======== GIVEN ENTRIES
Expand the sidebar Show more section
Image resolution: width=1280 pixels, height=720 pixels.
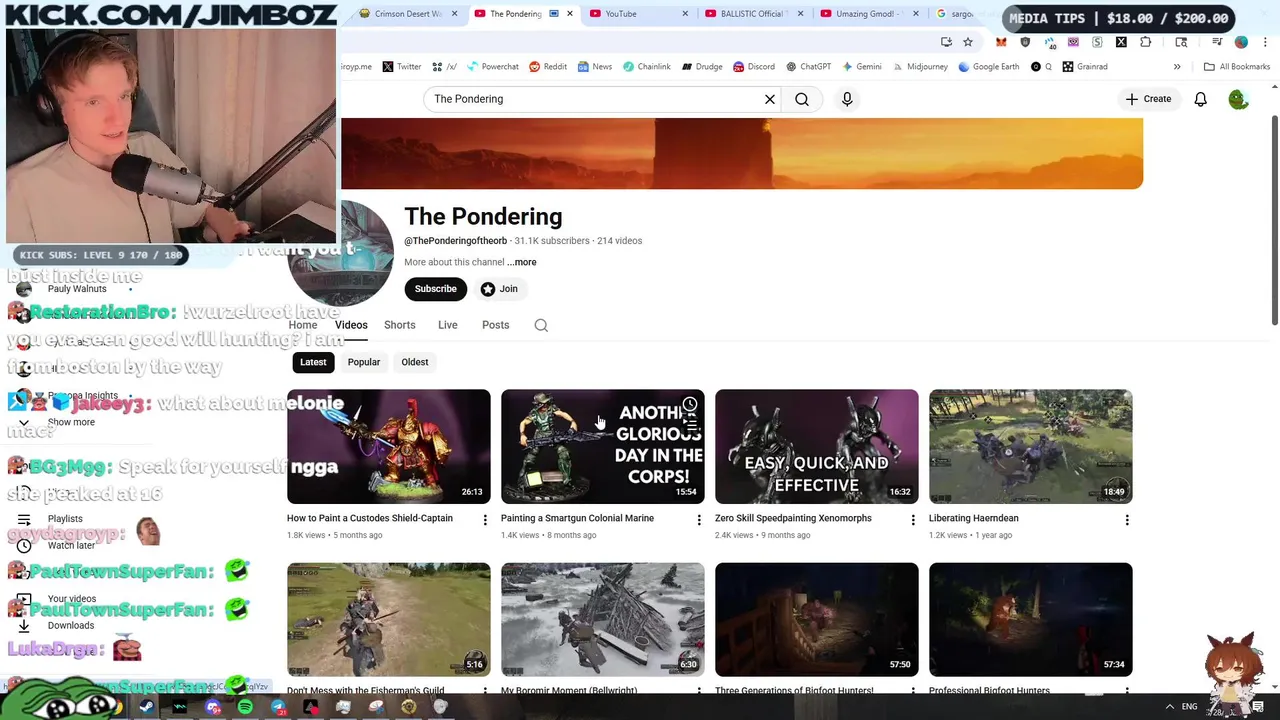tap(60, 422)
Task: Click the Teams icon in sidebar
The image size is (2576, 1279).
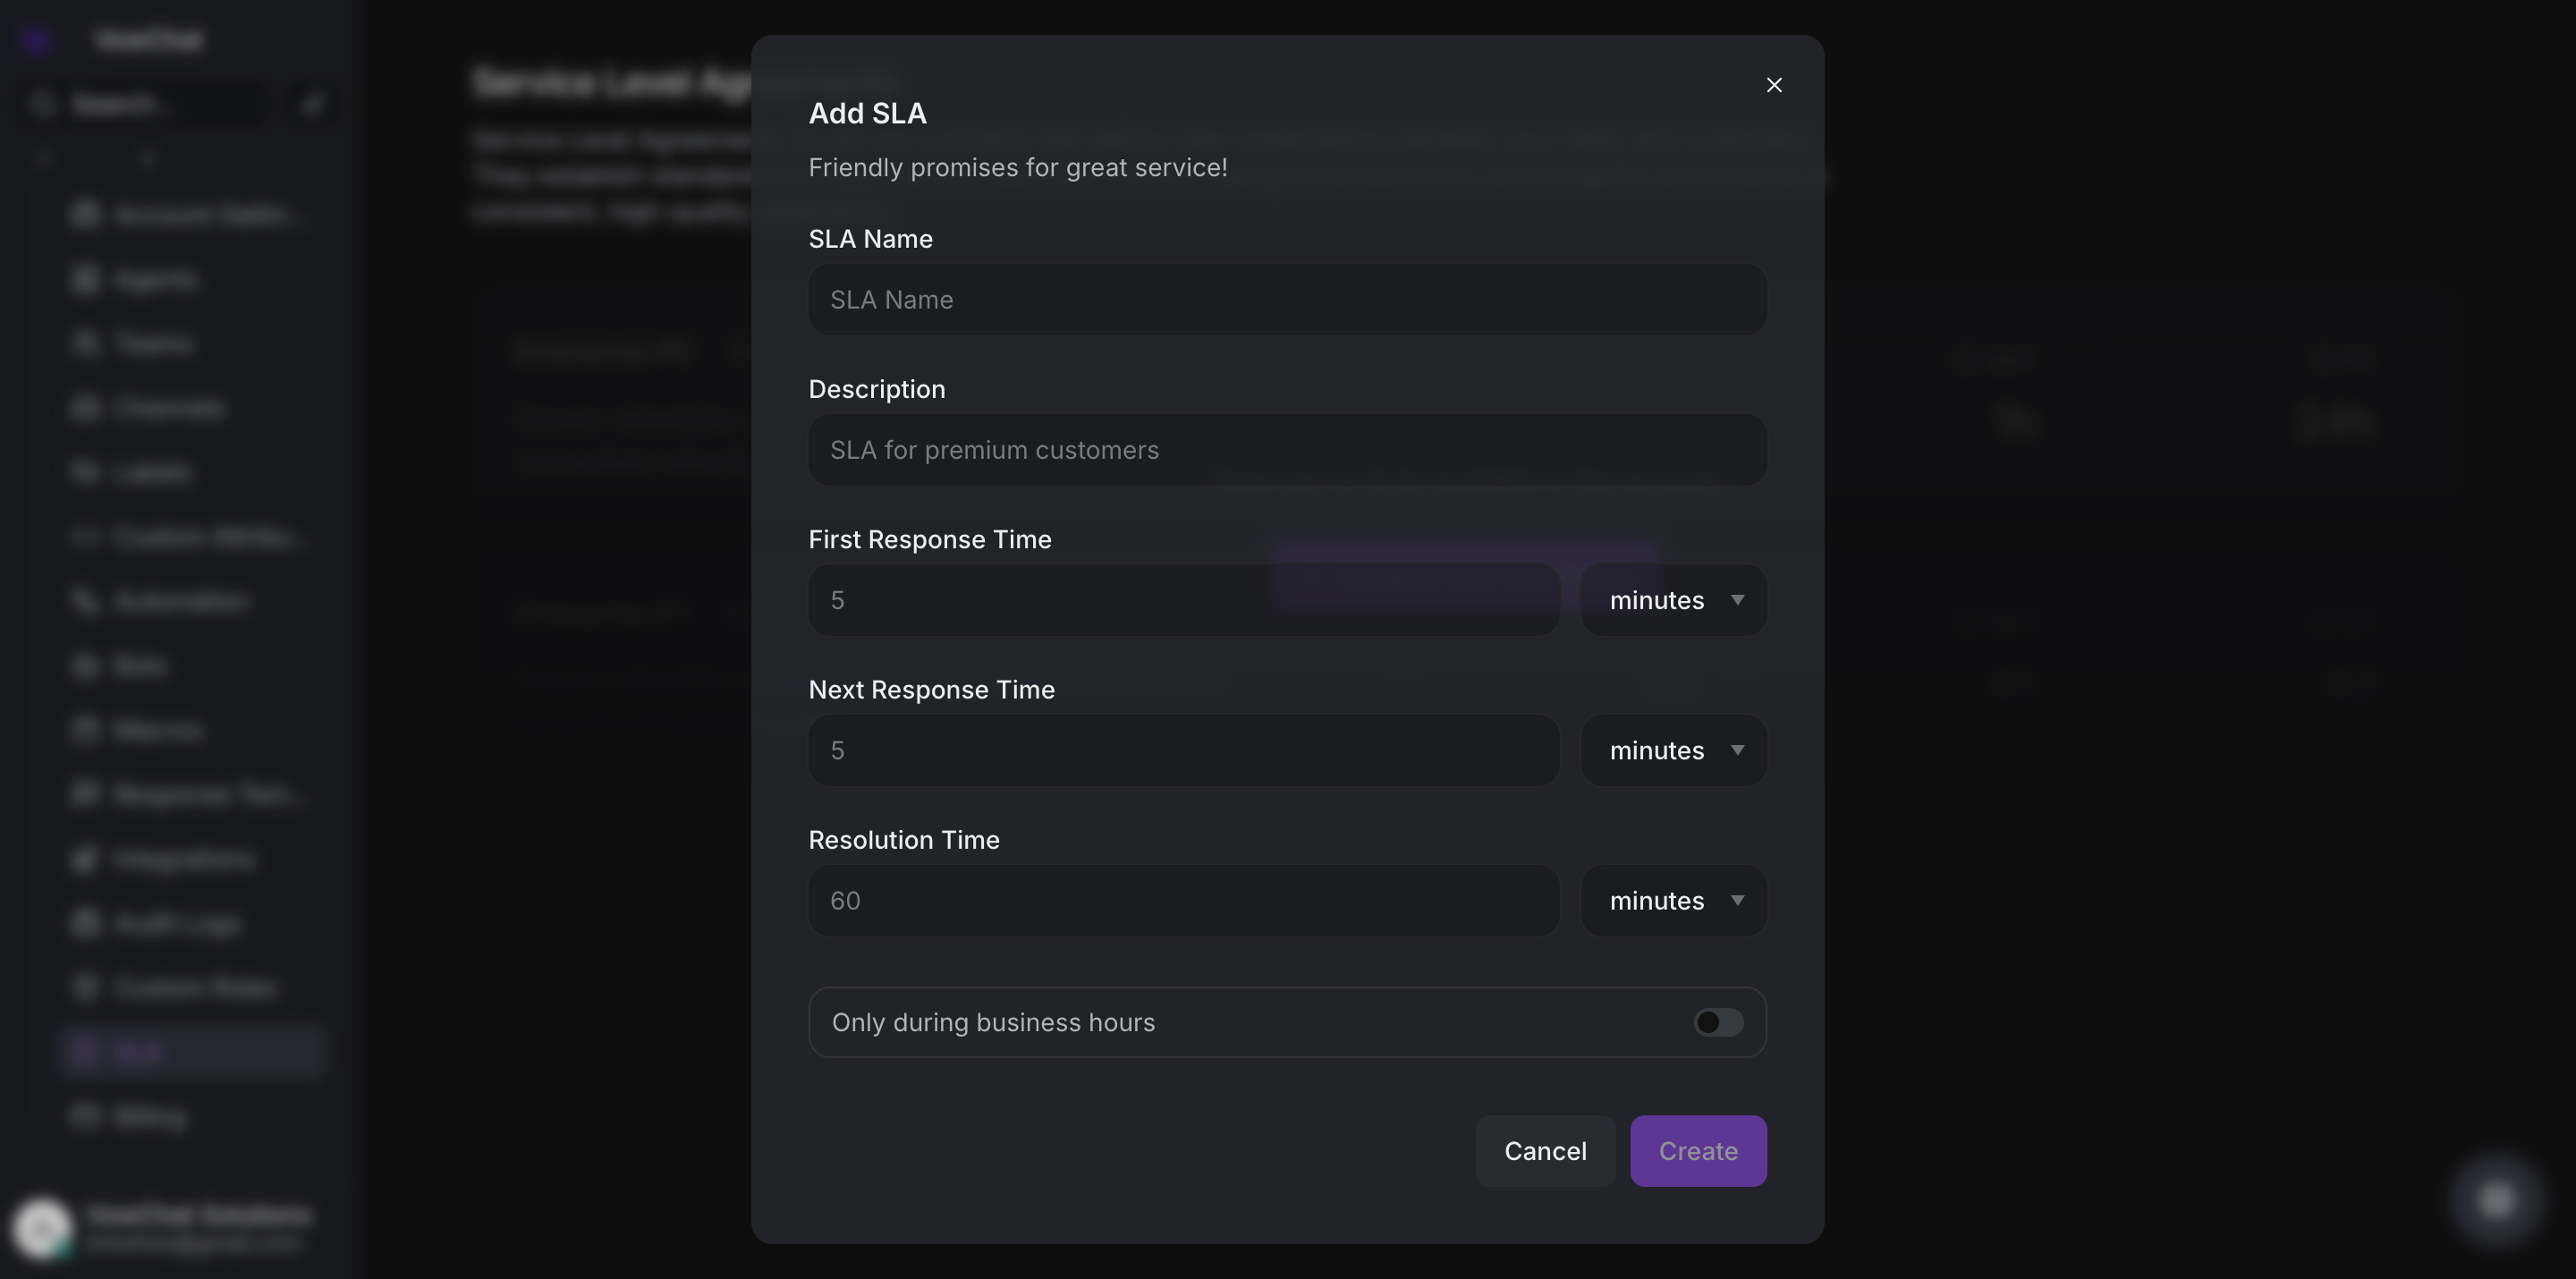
================
◆ YOUR GOAL:
Would you please copy all lines in the data that contain the word "sidebar"?

◆ REPLY TO THE EXERCISE:
Expand the sidebar Show more section
Task: Click the Teams icon in sidebar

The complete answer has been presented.